■ **Task description**
Edit the data below by replacing "Where should I click to:" with "Where do I click to:" wherever it appears. Keep everything else unchanged.

[Dataset excerpt]
────────────────────────────────────────

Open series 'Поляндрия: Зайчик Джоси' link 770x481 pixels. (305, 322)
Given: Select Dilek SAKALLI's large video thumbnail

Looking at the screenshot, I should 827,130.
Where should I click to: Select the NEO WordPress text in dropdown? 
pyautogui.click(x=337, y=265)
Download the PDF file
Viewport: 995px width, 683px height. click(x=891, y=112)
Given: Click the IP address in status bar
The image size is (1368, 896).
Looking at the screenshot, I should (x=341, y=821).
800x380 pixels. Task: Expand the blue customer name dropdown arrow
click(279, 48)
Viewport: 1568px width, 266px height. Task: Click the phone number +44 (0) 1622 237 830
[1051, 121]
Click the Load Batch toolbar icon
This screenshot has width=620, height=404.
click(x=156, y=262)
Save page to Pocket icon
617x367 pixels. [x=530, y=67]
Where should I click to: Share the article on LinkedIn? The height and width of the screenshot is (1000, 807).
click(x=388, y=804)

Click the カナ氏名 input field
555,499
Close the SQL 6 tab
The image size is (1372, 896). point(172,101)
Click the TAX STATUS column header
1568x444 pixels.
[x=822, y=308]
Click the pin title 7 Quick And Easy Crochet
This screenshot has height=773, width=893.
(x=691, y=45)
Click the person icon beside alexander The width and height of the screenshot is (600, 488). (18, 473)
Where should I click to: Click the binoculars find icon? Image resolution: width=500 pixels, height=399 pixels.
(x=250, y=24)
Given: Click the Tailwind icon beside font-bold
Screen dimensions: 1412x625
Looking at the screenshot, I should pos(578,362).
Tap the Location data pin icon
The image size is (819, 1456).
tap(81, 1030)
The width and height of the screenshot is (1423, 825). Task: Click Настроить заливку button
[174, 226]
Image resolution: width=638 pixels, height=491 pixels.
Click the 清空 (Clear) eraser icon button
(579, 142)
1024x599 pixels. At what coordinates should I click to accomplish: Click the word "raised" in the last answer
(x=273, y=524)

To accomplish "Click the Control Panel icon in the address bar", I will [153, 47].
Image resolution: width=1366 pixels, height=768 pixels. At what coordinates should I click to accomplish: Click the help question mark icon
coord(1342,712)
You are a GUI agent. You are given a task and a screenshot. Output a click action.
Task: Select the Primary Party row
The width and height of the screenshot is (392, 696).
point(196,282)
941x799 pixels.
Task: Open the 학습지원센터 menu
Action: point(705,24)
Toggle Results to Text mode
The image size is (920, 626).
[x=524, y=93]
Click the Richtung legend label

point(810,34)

────────────────────────────────────────

■ **Response for this exercise**
Open series 'Поляндрия: Зайчик Джоси' link 770x481 pixels. (305, 322)
Given: Select Dilek SAKALLI's large video thumbnail

Looking at the screenshot, I should 827,130.
Where do I click to: Select the NEO WordPress text in dropdown? 
pyautogui.click(x=337, y=265)
Download the PDF file
Viewport: 995px width, 683px height. click(x=891, y=112)
Given: Click the IP address in status bar
The image size is (1368, 896).
Looking at the screenshot, I should (x=341, y=821).
800x380 pixels. Task: Expand the blue customer name dropdown arrow
click(279, 48)
Viewport: 1568px width, 266px height. Task: Click the phone number +44 (0) 1622 237 830
[1051, 121]
Click the Load Batch toolbar icon
This screenshot has width=620, height=404.
click(x=156, y=262)
Save page to Pocket icon
617x367 pixels. [x=530, y=67]
Where do I click to: Share the article on LinkedIn? The height and width of the screenshot is (1000, 807).
click(x=388, y=804)

Click the カナ氏名 input field
555,499
Close the SQL 6 tab
The image size is (1372, 896). point(172,101)
Click the TAX STATUS column header
1568x444 pixels.
[x=822, y=308]
Click the pin title 7 Quick And Easy Crochet
This screenshot has height=773, width=893.
(x=691, y=45)
Click the person icon beside alexander The width and height of the screenshot is (600, 488). (18, 473)
Where do I click to: Click the binoculars find icon? Image resolution: width=500 pixels, height=399 pixels.
(x=250, y=24)
Given: Click the Tailwind icon beside font-bold
Screen dimensions: 1412x625
Looking at the screenshot, I should pos(578,362).
Tap the Location data pin icon
The image size is (819, 1456).
tap(81, 1030)
The width and height of the screenshot is (1423, 825). Task: Click Настроить заливку button
[174, 226]
Image resolution: width=638 pixels, height=491 pixels.
Click the 清空 (Clear) eraser icon button
(579, 142)
1024x599 pixels. At what coordinates should I click to accomplish: Click the word "raised" in the last answer
(x=273, y=524)

To accomplish "Click the Control Panel icon in the address bar", I will [153, 47].
Image resolution: width=1366 pixels, height=768 pixels. At what coordinates should I click to accomplish: Click the help question mark icon
coord(1342,712)
You are a GUI agent. You are given a task and a screenshot. Output a click action.
Task: Select the Primary Party row
The width and height of the screenshot is (392, 696).
point(196,282)
941x799 pixels.
Task: Open the 학습지원센터 menu
Action: point(705,24)
Toggle Results to Text mode
The image size is (920, 626).
[x=524, y=93]
Click the Richtung legend label

point(810,34)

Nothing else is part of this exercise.